"Tameng bagaimana maksudnya?"
Di luar hujan deras masih memukul-mukul atap kendaraan. Chelsea mendesah dalam hati. Akan sulit bicara di kondisi menakutkan seperti ini. Bayangan muncul petir dan kilat membuat duduknya jadi tak nyaman. Lehernya terjulur mengamati pemandangan di depan. Jangkauan pandangannya tidak jauh, akan sulit melaju cepat di kondisi jalan licin dan hujan deras seperti sekarang.
"Apa kamu keberatan kalau kita bicara di tempatku?"
Chelsea menoleh. Dia tidak tahu kapan Glen menaikkan sandaran joknya. Namun, posisi kursi lelaki itu sudah kembali tegak.
"Kamu enggak bakalan konsen kalau ngobrol di cuaca macam gini. Penyuka hujan, tapi pembenci petir. Itu kamu."
Chelsea manyun. Kebiasaan gadis itu yang sudah dihafal Glen hanya dalam durasi setahun hubungan mereka.

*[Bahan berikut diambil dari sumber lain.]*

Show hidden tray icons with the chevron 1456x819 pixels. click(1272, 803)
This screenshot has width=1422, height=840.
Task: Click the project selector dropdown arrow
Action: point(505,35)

"Oke, kita pergi ke tempatmu." Chelsea mulai memutar kunci mobil.
Glen bengong. "Hei, jangan asal terima tawaran orang asing. Enggak takut diapa-apain?"
"Pertama, kau bukan orang asing." Chelsea menoleh ke lelaki di sampingnya. "Aku sudah mengenalmu cukup lama meski tidak yakin dalam empat tahun ke belakang, kau masih tetap sama atau sudah berubah."
"Lalu yang kedua?" Glen penasaran.
"Kau tak akan berani berbuat macam-macam padaku."
Glen tertegun. Perkataan Chelsea menohok hati lelaki itu. Tak ada yang salah dengan pernyataan Chelsea, tetapi itu hanya berlaku beberapa tahun lalu.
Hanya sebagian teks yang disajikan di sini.